GUARDAS MUNICIPAIS E A RECONFIGURAÇÃO DA SEGURANÇA PÚBLICA NO BRASIL
COORDENAÇÃO FEDERATIVA E TERRITÓRIOS EM DISPUTA
DOI:
https://doi.org/10.21783/rei.v12i1.994Palavras-chave:
Segurança Pública, Guardas Municipais, Federalismo, Policiamento, Direito e Políticas PúblicasResumo
O artigo analisa o crescente protagonismo municipal na segurança pública brasileira, particularmente representado na tendência de converter guardas municipais em forças de policiamento. Por meio de análise teórica, investigação jurídico-normativa e exame de dados empíricos, o estudo demonstra como a movimentação de diferentes atores estatais autorizou um rearranjo institucional que borra fronteiras entre modelos de policiamento, muitas vezes à revelia do desenho constitucional originário.
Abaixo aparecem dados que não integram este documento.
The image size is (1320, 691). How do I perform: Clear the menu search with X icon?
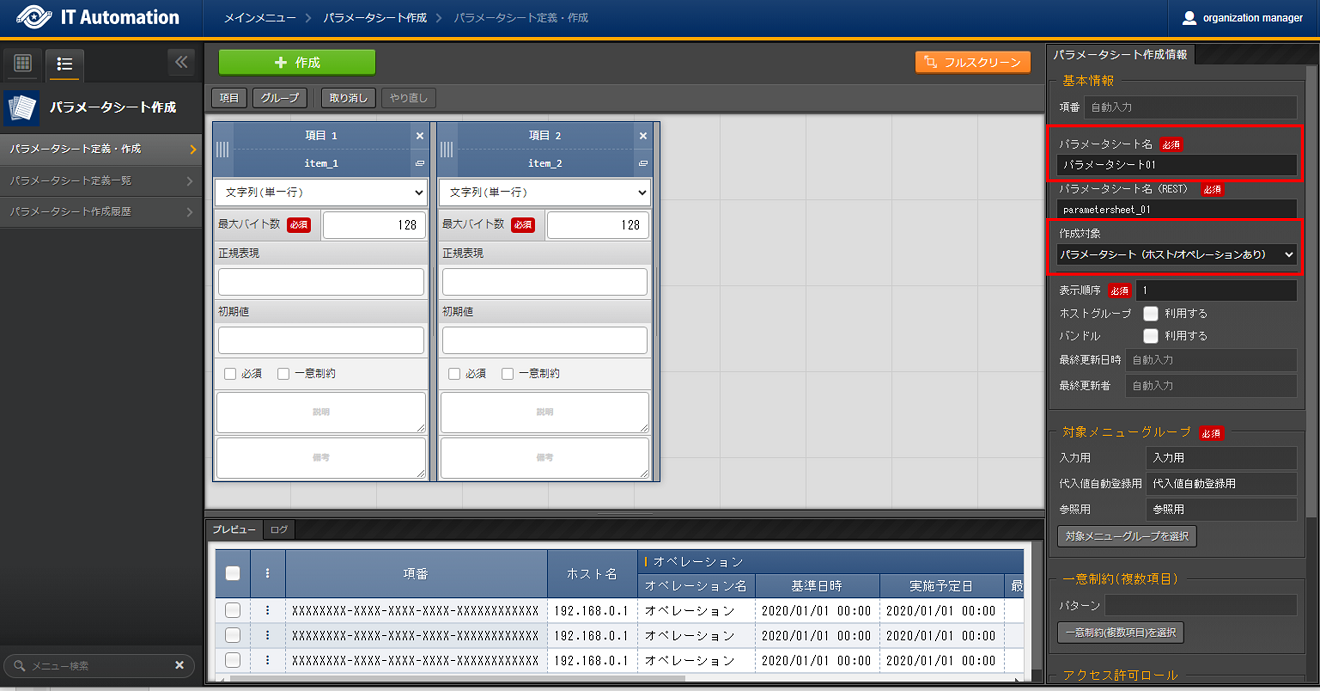click(x=180, y=665)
A investigação contrasta essa expansão com os esforços de coordenação do Sistema Único de Segurança Pública (SUSP), argumentando que, diferentemente da saúde e educação, a segurança consolidou um legado repressivo que dificulta a transposição de soluções federativas dessas áreas. Os resultados indicam que a municipalização do policiamento tende a reproduzir práticas pouco democráticas do modelo policial tradicional. Conclui-se que a aposta exclusiva na coordenação burocrática centralizada é insuficiente para superar as contradições estruturais do setor, apontando-se, em contrapartida, a valorização da dimensão territorial como espaço de disputa democrática e legitimidade cidadã.